BBC’s ‘Bathroom Bill’ Story is the Worst Kind of Journalism

This analysis is not a commentary about North Carolina’s controversial bathroom law, but the irresponsible and unethical news reporting about it. I am appalled by the headline and dek of a BBC story posted earlier today. Quoting the latter: “North Carolina is suing the U.S. Department of Justice over its attempts to bar the state from upholding its anti-LGBT ‘bathroom bill'”.

While many people might agree with “anti-LGBT” as descriptor, BBC nevertheless shouldn’t use it. Doing so makes a value judgement and demonstrates bias rather than neutral news reporting. Even using LGBT without the “anti” is biased. Also, as a foreign news agency, regardless reputation, the Beeb makes moral pronouncements that may not reflect those of the country that it reports about. The headline and dek implicitly impose values, and that should not be the news report’s goal—all while diminishing, if not ignoring, the rationale behind the legislation. 

Stated differently: Many people may never read beyond the hede and dek, so they leave with the impression that the law absolutely discriminates. The story text is better balanced, but still lopsided, presenting enough information for some of the folks reading. Too bad that many people never will.

Contrast with CNN’s headline: “North Carolina sues U.S. Justice Department over bathroom bill”. The Beeb’s: “N Carolina sues US Justice Department over LGBT law”. CNN’s dek: “North Carolina casts its so-called bathroom bill as a ‘common sense bodily privacy law’. The federal government calls it discrimination, pure and simple”. The American news org keeps more neutral tone, and the story is more probing, presenting several points of view about the law and responses to it.

Playing Southern Stereotypes
To reiterate: I take no stand for or against the law, or what it might or might not represent. My profession is the problem. Too much of the news reporting I have seen about the controversy—well beyond BBC—pits progressive, humanitarian thinking against narrow-minded, discriminating North Carolina legislators. That’s the narrative, portraying the folks down South as homophobic white supremacists.

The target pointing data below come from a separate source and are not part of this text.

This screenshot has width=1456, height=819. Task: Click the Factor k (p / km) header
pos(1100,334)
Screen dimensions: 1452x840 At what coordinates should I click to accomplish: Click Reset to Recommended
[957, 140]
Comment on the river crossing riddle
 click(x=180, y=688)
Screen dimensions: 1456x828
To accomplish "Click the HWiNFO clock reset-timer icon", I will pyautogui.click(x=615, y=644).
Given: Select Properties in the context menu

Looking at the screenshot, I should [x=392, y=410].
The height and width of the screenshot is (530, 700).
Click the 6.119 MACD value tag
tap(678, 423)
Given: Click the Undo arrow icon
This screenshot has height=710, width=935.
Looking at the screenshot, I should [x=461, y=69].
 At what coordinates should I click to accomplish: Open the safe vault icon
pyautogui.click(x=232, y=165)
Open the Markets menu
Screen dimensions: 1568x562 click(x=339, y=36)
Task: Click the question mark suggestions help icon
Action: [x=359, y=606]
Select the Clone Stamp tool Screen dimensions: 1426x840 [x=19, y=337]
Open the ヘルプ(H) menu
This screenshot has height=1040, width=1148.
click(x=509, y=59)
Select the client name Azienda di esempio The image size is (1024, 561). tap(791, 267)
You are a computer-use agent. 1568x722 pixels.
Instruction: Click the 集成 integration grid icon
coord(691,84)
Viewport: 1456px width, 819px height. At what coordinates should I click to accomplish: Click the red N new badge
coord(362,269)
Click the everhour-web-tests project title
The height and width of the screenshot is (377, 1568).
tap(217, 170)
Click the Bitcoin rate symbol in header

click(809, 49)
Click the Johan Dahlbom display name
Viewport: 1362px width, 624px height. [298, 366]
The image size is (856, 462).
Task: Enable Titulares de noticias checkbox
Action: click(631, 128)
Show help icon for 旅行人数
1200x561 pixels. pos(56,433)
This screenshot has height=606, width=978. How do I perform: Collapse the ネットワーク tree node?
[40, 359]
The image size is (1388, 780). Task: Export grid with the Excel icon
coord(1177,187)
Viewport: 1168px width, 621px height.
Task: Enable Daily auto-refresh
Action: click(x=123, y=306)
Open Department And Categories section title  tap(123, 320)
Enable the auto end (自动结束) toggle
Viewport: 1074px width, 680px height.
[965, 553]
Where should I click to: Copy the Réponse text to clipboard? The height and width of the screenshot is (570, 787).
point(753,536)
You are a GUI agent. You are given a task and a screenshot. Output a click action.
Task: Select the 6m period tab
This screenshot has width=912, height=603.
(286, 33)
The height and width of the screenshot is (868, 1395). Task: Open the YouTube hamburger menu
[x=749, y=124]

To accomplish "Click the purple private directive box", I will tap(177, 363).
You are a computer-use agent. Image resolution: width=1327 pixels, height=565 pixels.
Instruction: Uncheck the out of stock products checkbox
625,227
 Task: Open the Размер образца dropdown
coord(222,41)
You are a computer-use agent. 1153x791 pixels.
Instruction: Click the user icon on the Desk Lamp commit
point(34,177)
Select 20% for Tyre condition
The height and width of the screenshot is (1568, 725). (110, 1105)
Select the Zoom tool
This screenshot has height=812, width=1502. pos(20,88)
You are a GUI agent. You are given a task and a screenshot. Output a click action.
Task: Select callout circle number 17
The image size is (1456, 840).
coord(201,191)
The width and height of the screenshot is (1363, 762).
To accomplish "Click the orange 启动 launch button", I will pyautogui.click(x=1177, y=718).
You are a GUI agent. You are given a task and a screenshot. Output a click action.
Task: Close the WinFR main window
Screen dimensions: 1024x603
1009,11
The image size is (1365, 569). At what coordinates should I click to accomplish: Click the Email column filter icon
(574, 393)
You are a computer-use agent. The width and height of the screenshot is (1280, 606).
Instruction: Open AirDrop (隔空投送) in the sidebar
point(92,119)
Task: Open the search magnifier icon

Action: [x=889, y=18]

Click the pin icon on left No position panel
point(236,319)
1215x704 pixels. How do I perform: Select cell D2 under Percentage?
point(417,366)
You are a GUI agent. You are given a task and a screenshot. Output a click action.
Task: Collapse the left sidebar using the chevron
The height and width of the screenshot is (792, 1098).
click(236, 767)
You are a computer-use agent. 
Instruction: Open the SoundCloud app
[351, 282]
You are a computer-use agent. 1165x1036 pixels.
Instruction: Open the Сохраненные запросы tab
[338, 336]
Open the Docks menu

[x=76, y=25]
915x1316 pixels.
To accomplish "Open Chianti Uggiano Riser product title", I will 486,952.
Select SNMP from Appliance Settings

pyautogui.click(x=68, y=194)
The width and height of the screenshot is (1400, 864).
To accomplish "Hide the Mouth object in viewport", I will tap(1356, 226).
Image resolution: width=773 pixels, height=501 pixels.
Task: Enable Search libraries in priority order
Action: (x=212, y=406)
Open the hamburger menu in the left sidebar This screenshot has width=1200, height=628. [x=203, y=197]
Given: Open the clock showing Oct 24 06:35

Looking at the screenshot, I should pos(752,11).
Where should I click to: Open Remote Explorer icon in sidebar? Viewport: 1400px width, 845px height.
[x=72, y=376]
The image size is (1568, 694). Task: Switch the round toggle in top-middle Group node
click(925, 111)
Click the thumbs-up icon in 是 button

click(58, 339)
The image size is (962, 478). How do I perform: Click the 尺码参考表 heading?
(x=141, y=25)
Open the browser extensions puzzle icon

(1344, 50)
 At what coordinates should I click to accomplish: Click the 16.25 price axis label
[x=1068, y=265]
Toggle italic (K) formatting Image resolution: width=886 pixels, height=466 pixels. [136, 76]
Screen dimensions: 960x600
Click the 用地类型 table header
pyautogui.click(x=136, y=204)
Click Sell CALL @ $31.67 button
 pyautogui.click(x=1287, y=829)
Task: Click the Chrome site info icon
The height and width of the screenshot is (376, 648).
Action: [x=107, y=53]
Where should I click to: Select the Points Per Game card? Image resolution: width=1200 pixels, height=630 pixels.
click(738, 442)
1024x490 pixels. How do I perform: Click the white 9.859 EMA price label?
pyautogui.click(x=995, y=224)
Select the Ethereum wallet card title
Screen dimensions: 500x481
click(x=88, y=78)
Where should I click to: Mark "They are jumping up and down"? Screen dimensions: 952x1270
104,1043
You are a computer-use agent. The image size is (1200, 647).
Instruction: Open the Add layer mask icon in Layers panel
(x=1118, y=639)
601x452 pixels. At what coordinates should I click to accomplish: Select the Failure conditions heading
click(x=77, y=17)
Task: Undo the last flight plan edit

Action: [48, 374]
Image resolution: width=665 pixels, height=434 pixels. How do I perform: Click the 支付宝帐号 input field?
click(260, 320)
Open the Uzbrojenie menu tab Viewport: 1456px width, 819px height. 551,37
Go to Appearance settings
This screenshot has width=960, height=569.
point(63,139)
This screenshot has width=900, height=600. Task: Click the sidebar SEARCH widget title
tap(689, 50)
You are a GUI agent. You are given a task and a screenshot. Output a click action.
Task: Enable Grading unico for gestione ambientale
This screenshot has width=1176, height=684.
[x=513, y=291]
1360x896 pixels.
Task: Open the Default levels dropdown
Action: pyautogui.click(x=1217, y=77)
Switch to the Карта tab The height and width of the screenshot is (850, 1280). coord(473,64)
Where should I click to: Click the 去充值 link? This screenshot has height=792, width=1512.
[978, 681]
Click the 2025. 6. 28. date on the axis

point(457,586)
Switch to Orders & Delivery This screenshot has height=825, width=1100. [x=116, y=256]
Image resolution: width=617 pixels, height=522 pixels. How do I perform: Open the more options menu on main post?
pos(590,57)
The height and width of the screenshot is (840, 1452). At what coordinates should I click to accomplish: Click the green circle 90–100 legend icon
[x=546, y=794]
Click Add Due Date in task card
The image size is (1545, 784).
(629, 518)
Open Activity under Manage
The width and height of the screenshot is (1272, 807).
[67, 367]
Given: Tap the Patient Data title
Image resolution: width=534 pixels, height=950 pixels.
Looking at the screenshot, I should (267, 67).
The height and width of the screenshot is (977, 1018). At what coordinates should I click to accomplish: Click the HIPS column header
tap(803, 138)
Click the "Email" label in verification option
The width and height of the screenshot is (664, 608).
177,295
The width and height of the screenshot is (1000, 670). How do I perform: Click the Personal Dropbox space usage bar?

Excuse me, has no one heard of the Research Triangle—Chapel Hill, Durham, and Raleigh—where is one of the highest concentration of PhDs in the world? This isn’t a state of hicks, as many bloggers, news reporters, gay activists, or social media boomers would have you believe.

Purely for argument’s sake, presenting one alternative rationale for the law: Transexuals are a literal minority of the population—meaning they are few in numbers. That’s not to be confused with news reporting characterizing them as a discriminated minority because of the bathroom law. I am ambivalent about how lawmakers choose to designate gender roles (birth certificate), but doing so addresses a legitimate concern—and one generally and surprisingly ignored by a news media otherwise often obsessed with pointing out sexism against women: Many of them will feel unsafe using public restrooms alongside someone born male and still possessing the gender’s genitalia. Who looks out for the best interests of this majority of citizens—women who rightly can claim cultural discrimination here and abroad in far greater numbers? Legislators share that role for the constituency.

Should fear or unease define who has the right to use what bathroom? Perhaps not. But with gender roles and definitions changing, there must be some social or legal definitions. North Carolina errs with existing social precedents, as stated in the legislation: “Biological sex. The physical condition of being male or female, which is stated on a person’s birth certificate”.

Whether or not this, or another definition, should apply is the purview of citizens and policymakers to decide. Perhaps all bathrooms should be unisex, as they are in some other countries. Maybe all toilets should be single-use only, without gender designation, available on first-come basis. Such solutions could eliminate social stigmas and reduce potential legal lamentations.

The Overlooked Story
North Carolina’s response to the feds elevates the law to national status, and that should concern everyone because the core allegation is federal infringement on state’s rights, while questioning the bounds of the Civil Rights Act of 1964. Who is protected?

That is the news of the day lost in a headline and dek deciding that transgenders and, by the Beeb’s misuse of LGBT, anyone in the gay community is discriminated by the North Carolina legislation. In realistic reading of the law, discrimination against LGB is dubious at best. T is another matter, but not one that should be decided by haughty headlines and dirty deks.

BBC fails its responsibility to frame and present the news neutrally. Without bias and without prejudice. Today’s story is the worst kind of journalism.